- Stored items:
= = = =
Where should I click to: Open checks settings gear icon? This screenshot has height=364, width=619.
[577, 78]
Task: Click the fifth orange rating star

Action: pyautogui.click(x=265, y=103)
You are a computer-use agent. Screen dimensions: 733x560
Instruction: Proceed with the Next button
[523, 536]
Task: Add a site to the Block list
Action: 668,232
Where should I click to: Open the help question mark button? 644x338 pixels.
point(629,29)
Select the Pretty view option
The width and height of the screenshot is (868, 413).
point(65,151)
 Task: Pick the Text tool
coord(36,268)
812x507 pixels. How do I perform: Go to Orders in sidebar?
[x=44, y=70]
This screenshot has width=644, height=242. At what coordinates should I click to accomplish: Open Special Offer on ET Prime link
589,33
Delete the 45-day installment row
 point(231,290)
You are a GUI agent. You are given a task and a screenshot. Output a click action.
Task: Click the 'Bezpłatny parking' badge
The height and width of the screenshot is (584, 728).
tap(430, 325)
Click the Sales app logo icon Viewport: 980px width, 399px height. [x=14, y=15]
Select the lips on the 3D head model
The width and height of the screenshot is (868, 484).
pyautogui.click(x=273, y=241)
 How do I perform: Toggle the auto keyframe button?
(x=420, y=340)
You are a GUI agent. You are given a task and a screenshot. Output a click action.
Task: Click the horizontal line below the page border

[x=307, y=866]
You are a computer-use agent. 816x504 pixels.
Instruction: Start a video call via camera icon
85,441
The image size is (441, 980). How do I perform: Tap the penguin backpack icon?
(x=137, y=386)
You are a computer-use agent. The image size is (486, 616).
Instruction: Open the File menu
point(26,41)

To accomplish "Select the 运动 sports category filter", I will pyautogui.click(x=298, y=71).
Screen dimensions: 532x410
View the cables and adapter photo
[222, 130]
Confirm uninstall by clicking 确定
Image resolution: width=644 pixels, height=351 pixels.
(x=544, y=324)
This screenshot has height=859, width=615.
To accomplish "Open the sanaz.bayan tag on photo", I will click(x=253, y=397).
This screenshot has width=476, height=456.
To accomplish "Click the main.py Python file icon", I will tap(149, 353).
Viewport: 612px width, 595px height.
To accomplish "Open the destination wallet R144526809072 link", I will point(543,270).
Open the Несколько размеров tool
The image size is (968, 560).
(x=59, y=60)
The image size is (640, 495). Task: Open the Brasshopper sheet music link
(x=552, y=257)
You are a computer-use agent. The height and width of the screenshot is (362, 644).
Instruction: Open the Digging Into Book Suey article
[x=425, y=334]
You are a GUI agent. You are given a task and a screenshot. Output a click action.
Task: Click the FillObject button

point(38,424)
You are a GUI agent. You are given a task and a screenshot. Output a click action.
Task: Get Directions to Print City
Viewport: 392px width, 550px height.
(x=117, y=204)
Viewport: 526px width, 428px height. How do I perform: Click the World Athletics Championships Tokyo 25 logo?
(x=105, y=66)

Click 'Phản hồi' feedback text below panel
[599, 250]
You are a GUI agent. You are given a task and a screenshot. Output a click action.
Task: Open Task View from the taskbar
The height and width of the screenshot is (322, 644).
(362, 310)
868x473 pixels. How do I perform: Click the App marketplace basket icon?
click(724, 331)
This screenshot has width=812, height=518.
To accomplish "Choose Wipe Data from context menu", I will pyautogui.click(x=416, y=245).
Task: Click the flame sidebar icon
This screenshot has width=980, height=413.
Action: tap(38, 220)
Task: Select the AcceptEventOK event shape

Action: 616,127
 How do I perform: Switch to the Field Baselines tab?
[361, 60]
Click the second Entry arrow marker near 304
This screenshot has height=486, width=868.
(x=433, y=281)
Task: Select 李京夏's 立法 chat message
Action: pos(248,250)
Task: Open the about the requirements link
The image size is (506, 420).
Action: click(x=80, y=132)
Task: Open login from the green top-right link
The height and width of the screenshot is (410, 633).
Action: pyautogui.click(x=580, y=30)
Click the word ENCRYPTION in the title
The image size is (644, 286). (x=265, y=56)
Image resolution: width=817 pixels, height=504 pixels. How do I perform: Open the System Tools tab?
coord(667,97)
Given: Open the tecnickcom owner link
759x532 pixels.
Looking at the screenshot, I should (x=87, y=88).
= = = =
- What to do: Up to and including the line with "Select the lips on the 3D head model", restate the records above word for word from the very first line.

- Response to the task:
Where should I click to: Open checks settings gear icon? This screenshot has height=364, width=619.
[577, 78]
Task: Click the fifth orange rating star

Action: pyautogui.click(x=265, y=103)
You are a computer-use agent. Screen dimensions: 733x560
Instruction: Proceed with the Next button
[523, 536]
Task: Add a site to the Block list
Action: 668,232
Where should I click to: Open the help question mark button? 644x338 pixels.
point(629,29)
Select the Pretty view option
The width and height of the screenshot is (868, 413).
point(65,151)
 Task: Pick the Text tool
coord(36,268)
812x507 pixels. How do I perform: Go to Orders in sidebar?
[x=44, y=70]
This screenshot has width=644, height=242. At what coordinates should I click to accomplish: Open Special Offer on ET Prime link
589,33
Delete the 45-day installment row
 point(231,290)
You are a GUI agent. You are given a task and a screenshot. Output a click action.
Task: Click the 'Bezpłatny parking' badge
The height and width of the screenshot is (584, 728).
tap(430, 325)
Click the Sales app logo icon Viewport: 980px width, 399px height. [x=14, y=15]
Select the lips on the 3D head model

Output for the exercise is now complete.